There are certain eligibility requirements that must be met in order for a person to qualify for COBRA benefits. The Consolidated Omnibus Budget Reconciliation Act was enacted by Congress to protect people from losing health insurance due to the loss of a job, the death of a sponsoring family member, a divorce, the death of the sponsoring family member, and other life altering events that are deemed eligible.
Usually, if a person leaves a job, they have the right to purchase health insurance on the group plan sponsored by their employer for up to 18 months, due to the provisions of the law under COBRA. The employer is required to notify the former employee of the cost of their insurance premium in writing. Employers also give a verbal explanation at the exit interview.

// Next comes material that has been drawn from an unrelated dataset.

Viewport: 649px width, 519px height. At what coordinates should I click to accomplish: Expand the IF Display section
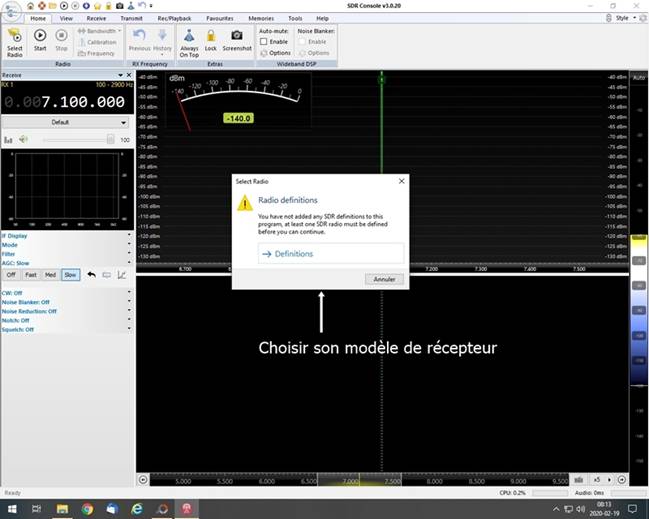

There are some cases where people find out that they are not eligible to receive extended health benefits under COBRA provisions. The people affected are unpleasantly surprised when they discover their status, if ineligible. If a person discovers he or she cannot receive benefits under COBRA, there are other options that are available and they must act quickly because time is of the essence. Most insurance companies will not cover pre-existing conditions if there is a break in coverage of more than 60 days, so it is important that if a person is recently separated from their job that they contact a health insurance agent so they can understand all of their options.
Here are a few of the situations that cause people to be ineligible for benefits under COBRA:
· The law only requires companies with over 20 employees to provide benefits under the laws governed by COBRA. Employees who work for companies that have fewer than 20 employees are not eligible for benefits under COBRA. If they leave their job or are terminated, they lose benefits at the end of the specified coverage period. In most cases, coverage ends at the end of the month the employee is terminated. People who fall into this category need to contact a private health insurance agent as soon as possible to purchase an individual policy.
· Many companies in this economic crisis are doing everything they can to eliminate expenses. Health insurance coverage for employees is a big expense for businesses. Employees should be aware that their company could cut health insurance benefits or eliminate them altogether. If that happens, the employee is not eligible for benefits under COBRA.
· Sometimes, people who are paying for continued health insurance benefits lose their eligibility when they miss a payment. The law states that if people fail to pay for their coverage at any time, they can lose their eligibility status. Although COBRA requires the insurance company to send out a cancellation notice when a person misses a payment, people do not always see the warning letter. That is why it is imperative for people to watch for any notices from their insurance company.